Multiple Sclerosis Biomarker Candidates Revealed by Cell-Type-Specific Interactome Analysis

Yurduseven K., Babal Y. K., Celik E., KERMAN B. E., Kurnaz I. A.

OMICS A Journal of Integrative Biology, vol.26, no.5, pp.305-317, 2022 (SCI-Expanded) identifier identifier identifier

  • Publication Type: Article / Article
  • Volume: 26 Issue: 5
  • Publication Date: 2022
  • Doi Number: 10.1089/omi.2022.0023
  • Journal Name: OMICS A Journal of Integrative Biology
  • Journal Indexes: Science Citation Index Expanded (SCI-EXPANDED), Scopus, Academic Search Premier, BIOSIS, CAB Abstracts, Chemical Abstracts Core, EMBASE, MEDLINE, Veterinary Science Database
  • Page Numbers: pp.305-317
  • Keywords: multiple sclerosis, interactome, biomarkers, personalized medicine, neurodegenerative diseases, molecular targets
  • Istanbul Medipol University Affiliated: Yes


Multiple sclerosis (MS) is a demyelinating disorder that affects multiple regions of the central nervous system such as the brain, spinal cord, and optic nerves.

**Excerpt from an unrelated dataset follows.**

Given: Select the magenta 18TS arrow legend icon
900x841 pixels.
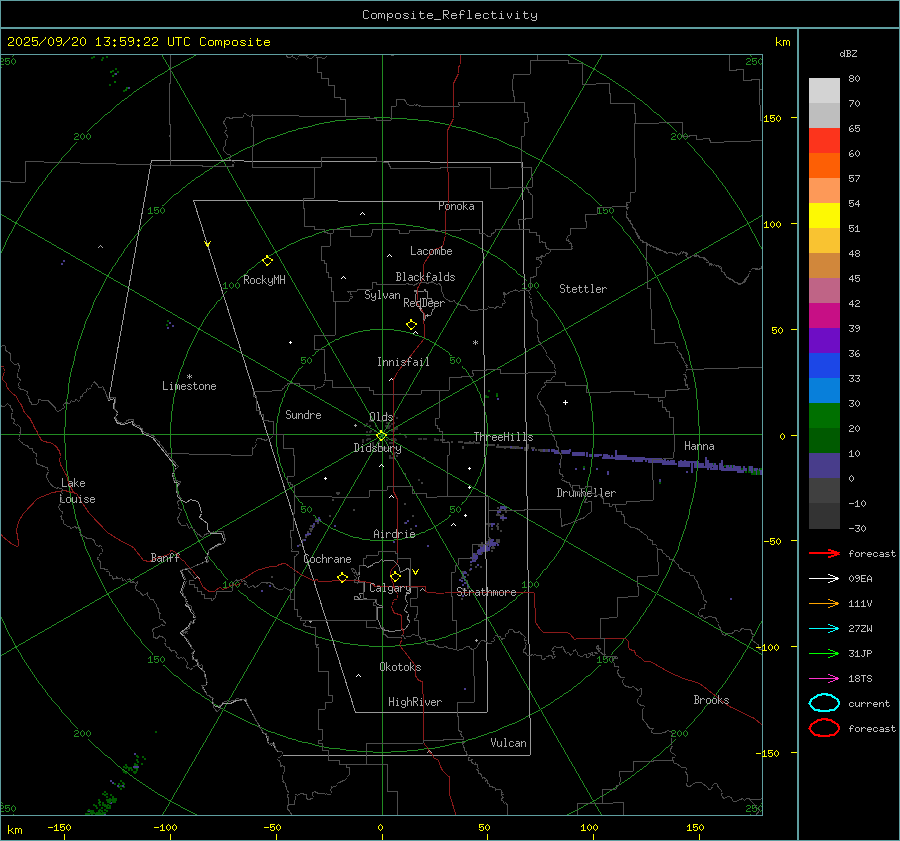Looking at the screenshot, I should (x=823, y=678).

Susceptibility to MS, as well as disease progression rates, displays marked patient-to-patient variability. To date, biomarkers that forecast differences in clinical phenotypes and outcomes have been limited. In this context, cell-type-specific interactome analyses offer important prospects and hope for novel diagnostics and therapeutics. We report here an original study using bioinformatic analysis of MS data sets that revealed interaction profiles as well as specific hub proteins in white matter (WM) and gray matter (GM) that appear critical for disease mechanisms. First, cell-type-specific interactome analyses suggested that while interactions within the WM were focused on oligodendrocytes, interactions within the GM were mostly neuron centric. Second, hub proteins such as APP, EGLN3, PTEN, and LRRK2 were identified to be differentially regulated in MS data sets. Lastly, a comparison of the brain and peripheral blood samples identified biomarker candidates such as NRGN, CRTC1, CDC42, and IFITM3 to be differentially expressed in different types of MS. These findings offer a unique cell-type-specific cell-to-cell interaction network in MS and identify potential biomarkers by comparative analysis of the brain and the blood transcriptomics. From a study design and methodology perspective, we suggest that the cell-type-specific interactome analysis is an important systems science frontier that might offer new insights on other neurodegenerative and brain disorders as well.